• **FRAGMENTO**:
◆ ◆ ◆ ◆

El mundo atraviesa un momento crítico para la cooperación y la acción colectiva. Las organizaciones no gubernamentales (ONG), que durante décadas han sido pilares del desarrollo, la innovación social y la atención a comunidades vulnerables, enfrentan hoy su mayor desafío. La reducción drástica de los fondos internacionales, las trabas administrativas y el desgaste de la confianza pública amenazan con frenar una labor que ha transformado la vida de millones de personas.

A lo largo de los últimos 40 años, muchos Estados comprendieron que las ONG no eran un complemento decorativo del Estado, sino una extensión necesaria de la acción pública. Muchos gobiernos promovieron o financiaron organizaciones sociales para atender problemas locales, gestionar servicios públicos de manera más costo-efectiva o llevar soluciones donde las instituciones tradicionales no llegaban. Así nacieron modelos de colaboración que permitieron ampliar la cobertura educativa, mejorar la atención primaria en salud, proteger ecosistemas y dinamizar economías locales.

Hoy, esa capacidad de respuesta está en riesgo. Estados Unidos —el mayor donante global, y de América Latina, cerró su agencia de cooperación internacional (USAID) el pasado mes de Julio, afectando programas de desarrollo en más de 80 países. En Europa, varios gobiernos han recortado entre 23 % y 37 % sus presupuestos de cooperación internacional. En América Latina, además, proliferan medidas que dificultan la labor de las organizaciones: en Perú se exige aprobación estatal previa para ejecutar fondos internacionales; en El Salvador se aplica un impuesto del 30 % a las donaciones; y en Nicaragua, el cierre masivo de ONGs desde 2018 prácticamente ha borrado la sociedad civil independiente.

◆ ◆ ◆ ◆

• **TAREA**:
Cite íntegramente el fragmento sobre la crisis que enfrentan las ONG, sin omitir ni modificar una sola palabra.

◆ ◆ ◆ ◆

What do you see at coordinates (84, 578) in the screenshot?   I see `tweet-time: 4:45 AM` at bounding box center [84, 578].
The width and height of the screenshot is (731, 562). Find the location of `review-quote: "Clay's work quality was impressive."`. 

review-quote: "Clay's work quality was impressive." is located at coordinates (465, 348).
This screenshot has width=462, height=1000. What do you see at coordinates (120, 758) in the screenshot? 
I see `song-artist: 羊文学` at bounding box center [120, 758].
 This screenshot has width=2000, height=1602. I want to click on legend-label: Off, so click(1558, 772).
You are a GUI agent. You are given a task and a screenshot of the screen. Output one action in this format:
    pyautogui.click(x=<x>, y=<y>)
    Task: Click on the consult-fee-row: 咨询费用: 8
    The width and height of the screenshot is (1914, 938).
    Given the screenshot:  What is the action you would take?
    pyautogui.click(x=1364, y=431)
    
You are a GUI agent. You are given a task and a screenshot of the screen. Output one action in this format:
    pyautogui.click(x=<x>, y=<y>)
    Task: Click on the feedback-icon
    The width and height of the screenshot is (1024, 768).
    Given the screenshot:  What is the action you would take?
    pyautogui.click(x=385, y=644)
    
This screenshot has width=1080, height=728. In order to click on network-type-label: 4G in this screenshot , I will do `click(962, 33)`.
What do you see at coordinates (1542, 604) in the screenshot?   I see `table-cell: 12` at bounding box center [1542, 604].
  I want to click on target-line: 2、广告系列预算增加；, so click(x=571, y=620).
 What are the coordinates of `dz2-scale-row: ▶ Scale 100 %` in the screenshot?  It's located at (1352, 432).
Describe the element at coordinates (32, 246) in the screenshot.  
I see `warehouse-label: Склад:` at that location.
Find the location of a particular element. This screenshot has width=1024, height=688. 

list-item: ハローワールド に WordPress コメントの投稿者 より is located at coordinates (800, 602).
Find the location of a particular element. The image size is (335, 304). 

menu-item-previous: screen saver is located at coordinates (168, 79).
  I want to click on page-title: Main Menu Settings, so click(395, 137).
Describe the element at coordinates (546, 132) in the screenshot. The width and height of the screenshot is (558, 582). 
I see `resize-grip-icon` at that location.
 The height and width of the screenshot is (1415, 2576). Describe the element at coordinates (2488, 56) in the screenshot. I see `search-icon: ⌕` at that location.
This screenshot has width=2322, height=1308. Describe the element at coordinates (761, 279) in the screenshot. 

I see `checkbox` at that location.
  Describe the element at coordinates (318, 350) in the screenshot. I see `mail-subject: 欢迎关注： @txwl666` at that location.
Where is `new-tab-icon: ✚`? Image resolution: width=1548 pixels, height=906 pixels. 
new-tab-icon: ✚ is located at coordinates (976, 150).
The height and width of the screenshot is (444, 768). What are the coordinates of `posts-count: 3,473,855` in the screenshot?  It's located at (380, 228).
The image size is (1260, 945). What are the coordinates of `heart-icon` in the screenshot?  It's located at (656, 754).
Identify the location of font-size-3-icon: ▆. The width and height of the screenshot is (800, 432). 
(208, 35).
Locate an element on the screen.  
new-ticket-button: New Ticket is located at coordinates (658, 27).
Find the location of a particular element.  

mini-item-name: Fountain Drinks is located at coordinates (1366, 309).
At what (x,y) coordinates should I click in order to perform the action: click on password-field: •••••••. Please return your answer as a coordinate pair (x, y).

◆ ◆ ◆ ◆

• **SOLUCIÓN PROPUESTA**:
El mundo atraviesa un momento crítico para la cooperación y la acción colectiva. Las organizaciones no gubernamentales (ONG), que durante décadas han sido pilares del desarrollo, la innovación social y la atención a comunidades vulnerables, enfrentan hoy su mayor desafío. La reducción drástica de los fondos internacionales, las trabas administrativas y el desgaste de la confianza pública amenazan con frenar una labor que ha transformado la vida de millones de personas.

A lo largo de los últimos 40 años, muchos Estados comprendieron que las ONG no eran un complemento decorativo del Estado, sino una extensión necesaria de la acción pública. Muchos gobiernos promovieron o financiaron organizaciones sociales para atender problemas locales, gestionar servicios públicos de manera más costo-efectiva o llevar soluciones donde las instituciones tradicionales no llegaban. Así nacieron modelos de colaboración que permitieron ampliar la cobertura educativa, mejorar la atención primaria en salud, proteger ecosistemas y dinamizar economías locales.

Hoy, esa capacidad de respuesta está en riesgo. Estados Unidos —el mayor donante global, y de América Latina, cerró su agencia de cooperación internacional (USAID) el pasado mes de Julio, afectando programas de desarrollo en más de 80 países. En Europa, varios gobiernos han recortado entre 23 % y 37 % sus presupuestos de cooperación internacional. En América Latina, además, proliferan medidas que dificultan la labor de las organizaciones: en Perú se exige aprobación estatal previa para ejecutar fondos internacionales; en El Salvador se aplica un impuesto del 30 % a las donaciones; y en Nicaragua, el cierre masivo de ONGs desde 2018 prácticamente ha borrado la sociedad civil independiente.